À ce sentiment d’incompréhension et de délaissement, s’ajoute la difficulté de répondre aux maux de saison ou aux maladies courantes des clients et habitués des enseignes. « Certains clients sont très embêtés car ils ne peuvent pas avoir leurs traitements habituels contre la tension ou les allergies » rapporte Michel Pierre, de l’Herboristerie du Palais Royal. Il en va de même pour les personnes touchées par des maladies chroniques qui, pour la plupart, sont plus âgées et non équipées en matériel informatique ou smartphone leur permettant de passer commande.

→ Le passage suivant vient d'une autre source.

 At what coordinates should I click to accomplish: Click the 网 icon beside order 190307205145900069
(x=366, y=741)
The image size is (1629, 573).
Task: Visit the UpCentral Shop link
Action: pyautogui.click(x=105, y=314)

Succès pour les compléments naturels
Tandis que l’État prive les herboristes d’exercice complémentaire à l’allopathie, les pharmacies, qui pour certaines se spécialisent dans les produits naturels, constatent une explosion de leurs ventes de compléments alimentaires, à base de plantes, vitamines, minéraux et antioxydants. « On vend beaucoup de compléments alimentaires pour booster le système immunitaire » constate une employée de la pharmacie, rue du commerce à Paris XVe.
Ainsi, la crise sanitaire que nous connaissons montre, une fois de plus, la fragilité du statut des herboristes à qui l’on n’a toujours pas donné de juste place dans notre système de santé.